#### EXERCISE REQUIREMENTS:
Copy out everything in the records from the line containing "Task: Toggle the browser side panel icon" down to the line containing "coord(398,450)", both of those lines included, and leave out the pictures.

··· INPUT DATA ···

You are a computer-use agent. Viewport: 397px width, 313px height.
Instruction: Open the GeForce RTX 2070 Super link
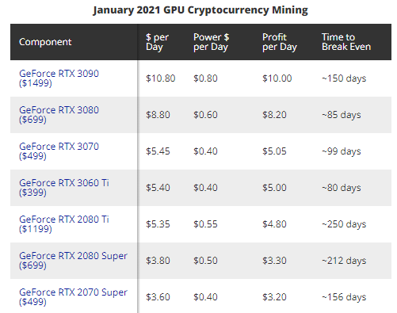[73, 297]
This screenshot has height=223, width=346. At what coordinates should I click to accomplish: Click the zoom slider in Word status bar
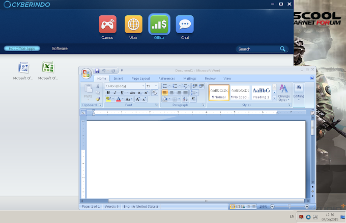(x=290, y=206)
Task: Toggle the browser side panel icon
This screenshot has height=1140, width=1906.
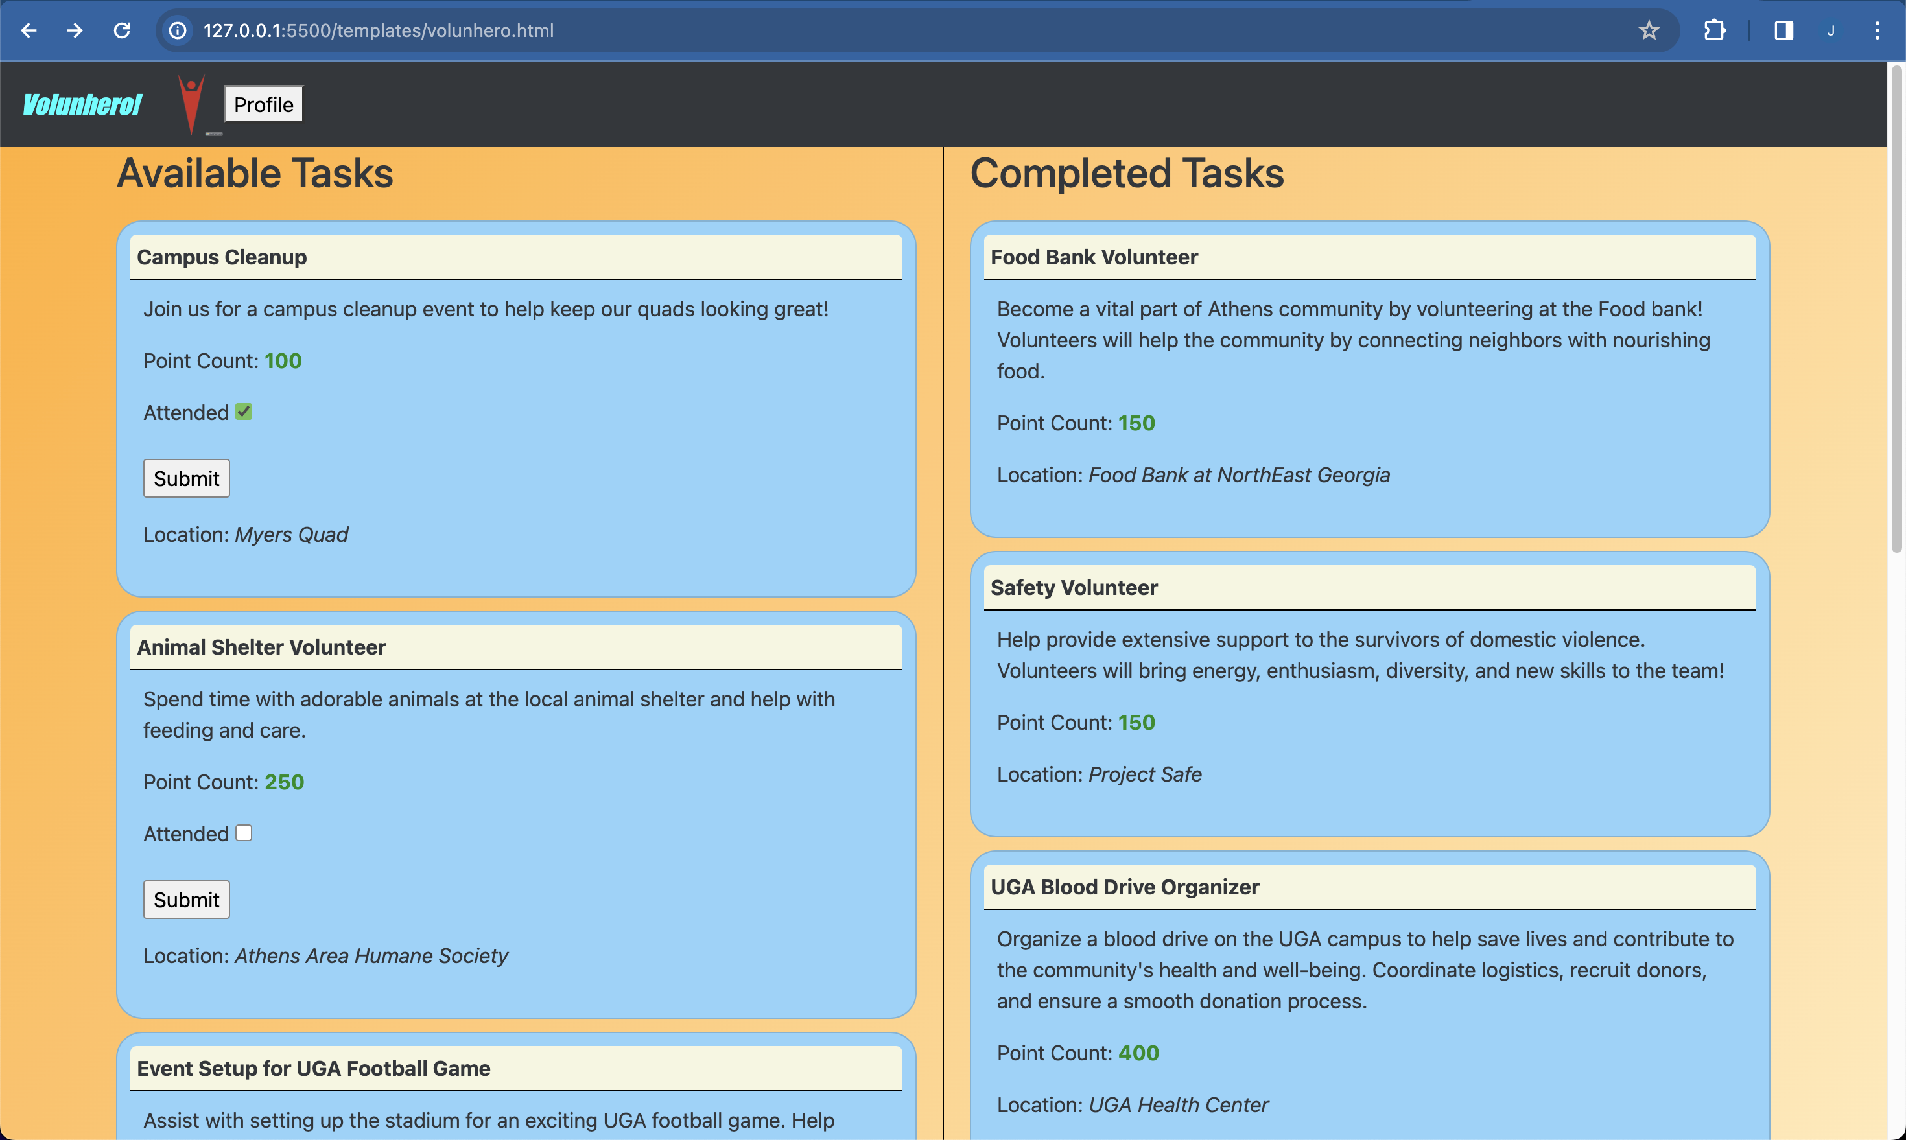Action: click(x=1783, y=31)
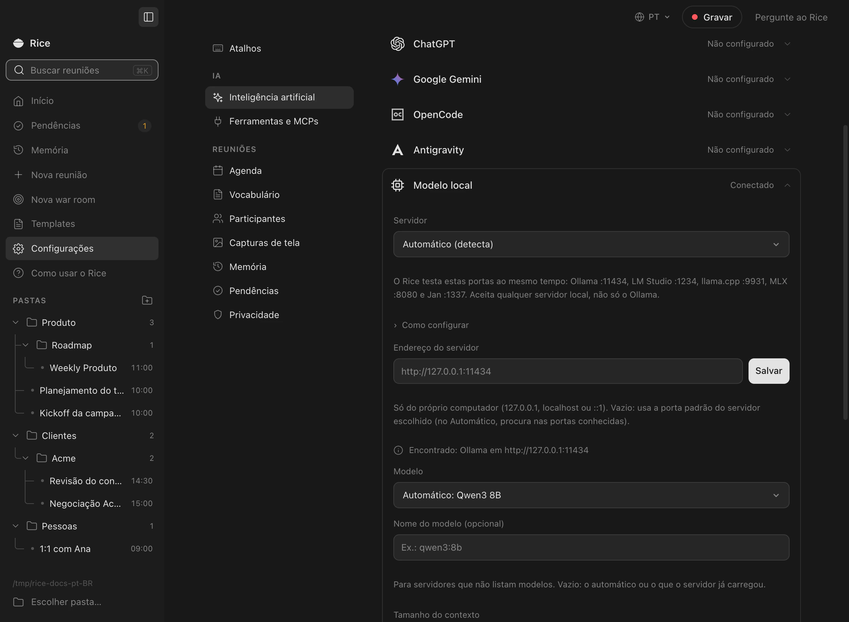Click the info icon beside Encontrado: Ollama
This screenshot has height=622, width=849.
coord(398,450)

···
··· INPUT DATA ···

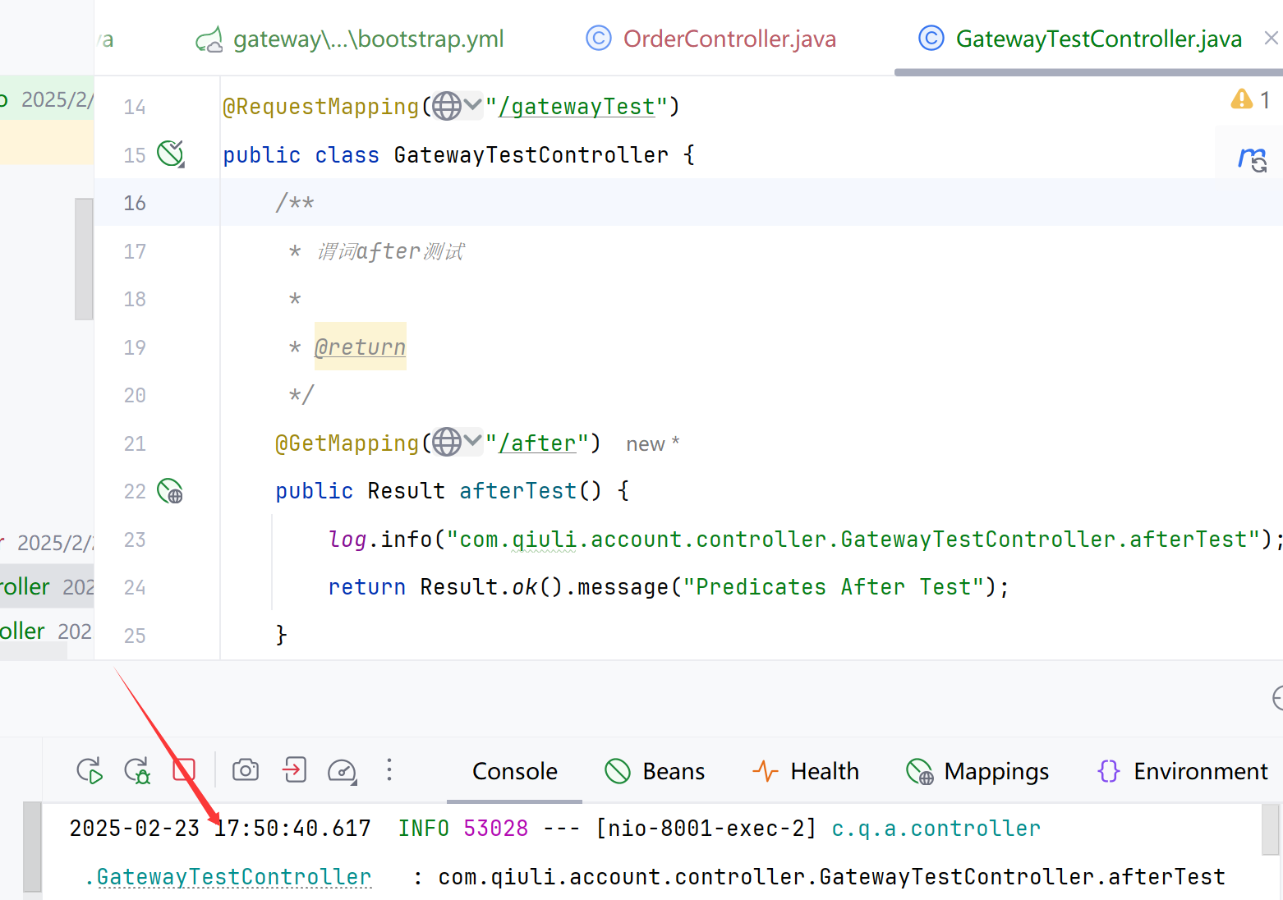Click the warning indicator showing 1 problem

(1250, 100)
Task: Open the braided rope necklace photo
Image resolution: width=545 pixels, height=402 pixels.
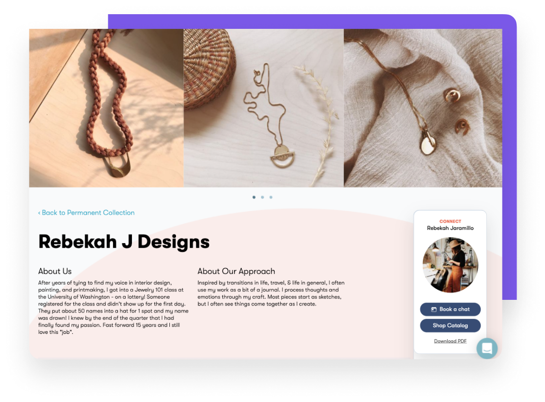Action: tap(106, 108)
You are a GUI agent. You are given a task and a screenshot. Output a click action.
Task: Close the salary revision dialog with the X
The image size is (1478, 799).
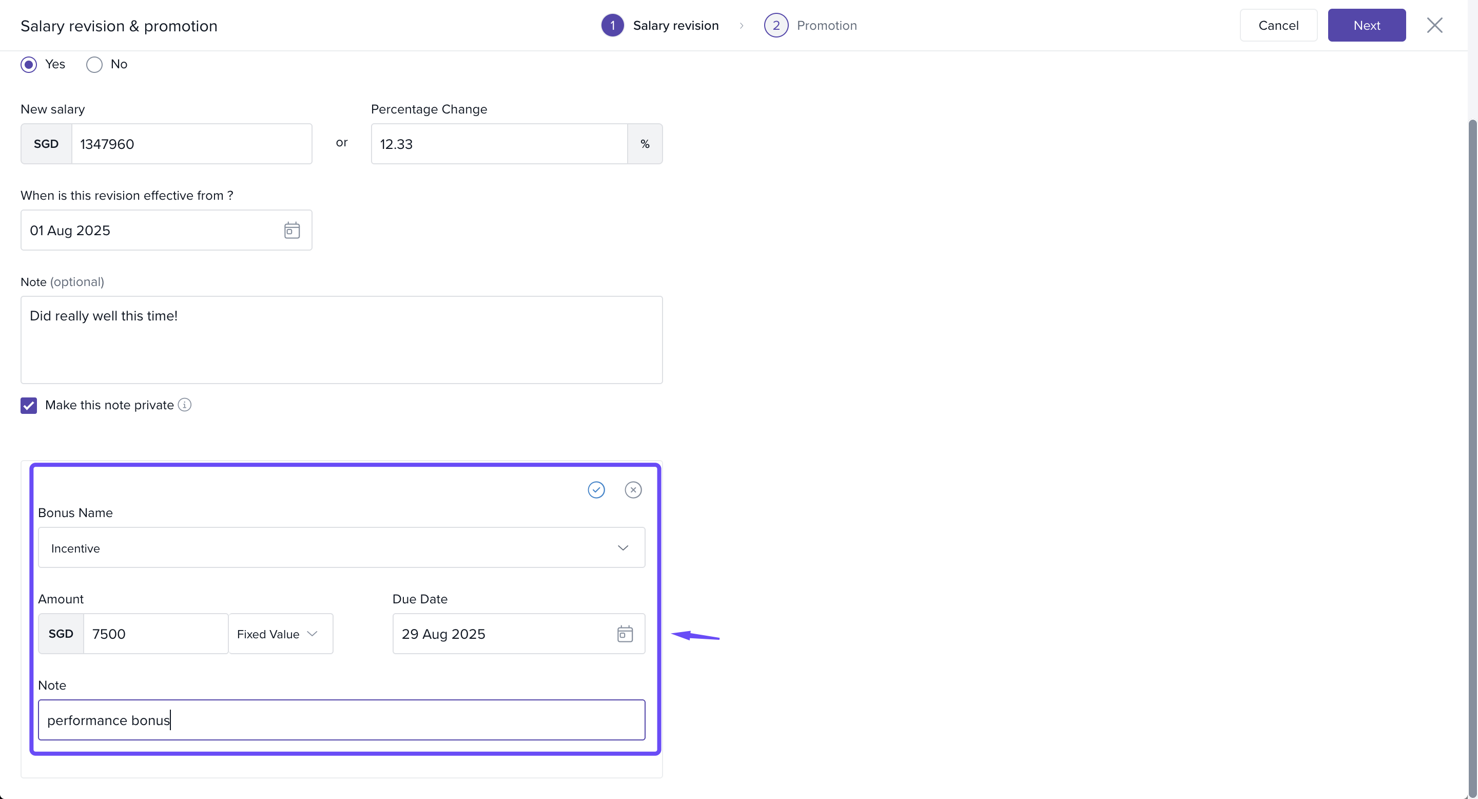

···
··· INPUT DATA ···

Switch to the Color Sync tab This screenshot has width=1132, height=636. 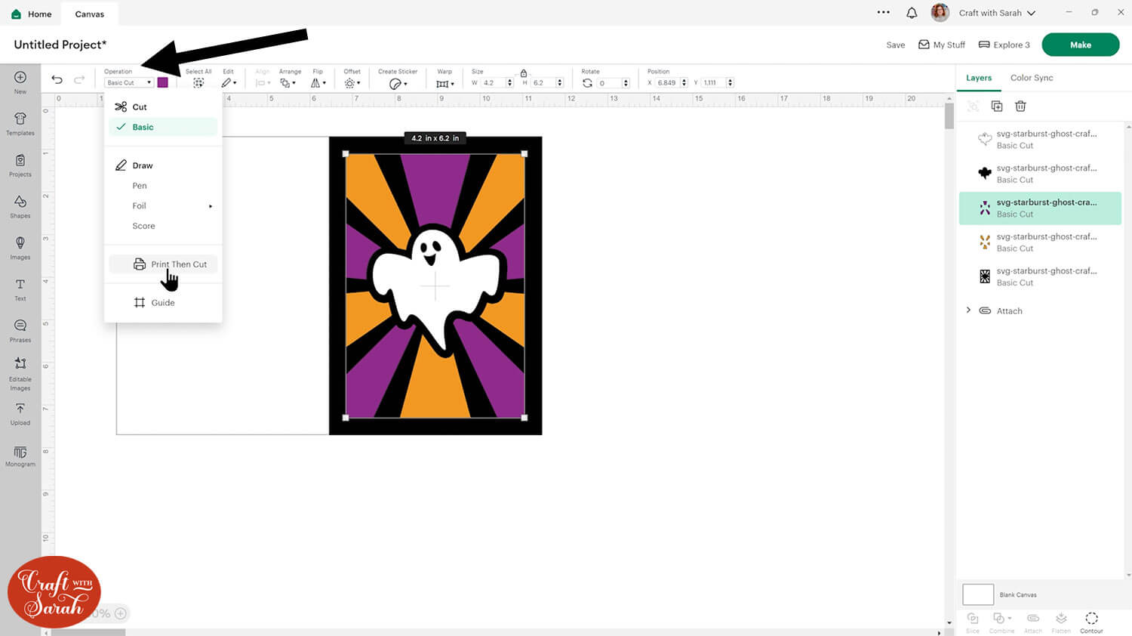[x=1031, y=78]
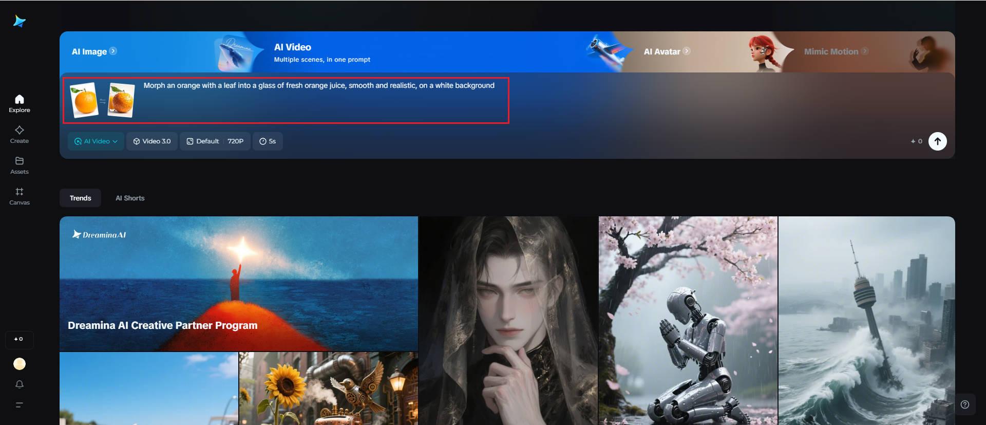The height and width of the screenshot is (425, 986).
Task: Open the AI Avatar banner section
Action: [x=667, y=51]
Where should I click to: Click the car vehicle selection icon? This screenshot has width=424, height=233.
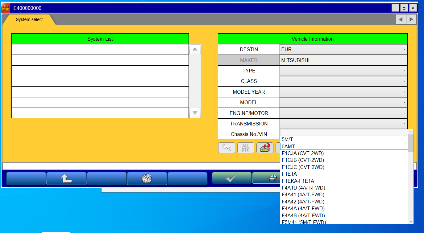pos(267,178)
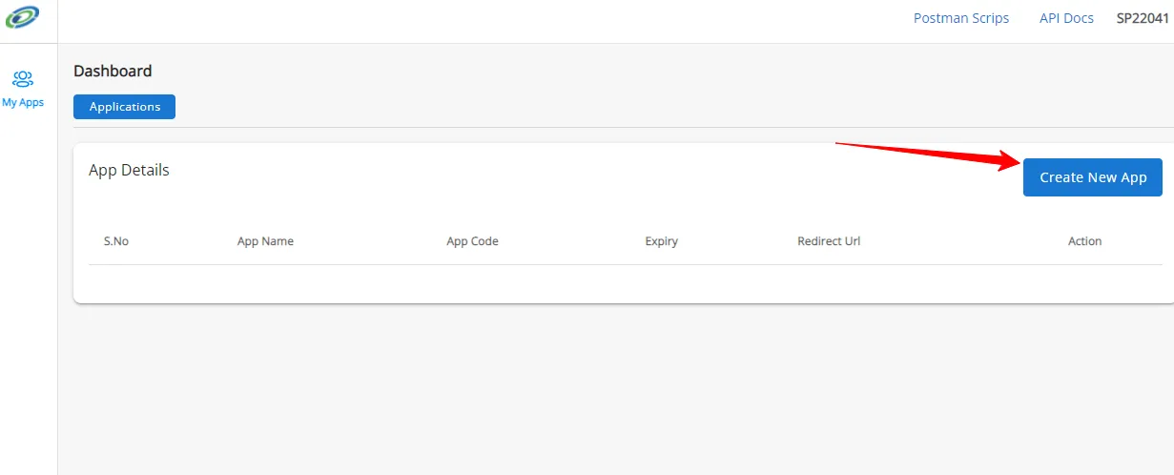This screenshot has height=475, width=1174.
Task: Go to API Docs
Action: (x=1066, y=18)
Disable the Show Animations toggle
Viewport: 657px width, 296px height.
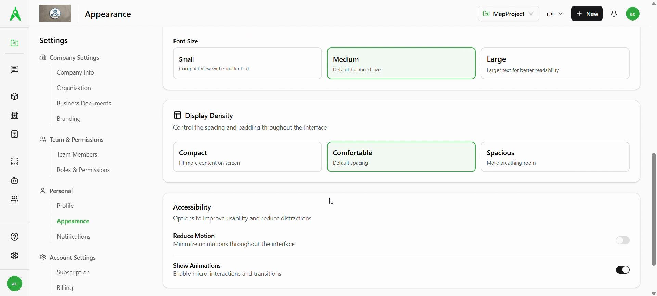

···

#### FULL ANSWER:
Task: Toggle the browser side panel icon
This screenshot has height=1140, width=1906.
Action: click(x=1783, y=31)
Click the info icon beside Encontrado: Ollama
This screenshot has height=622, width=849.
coord(398,450)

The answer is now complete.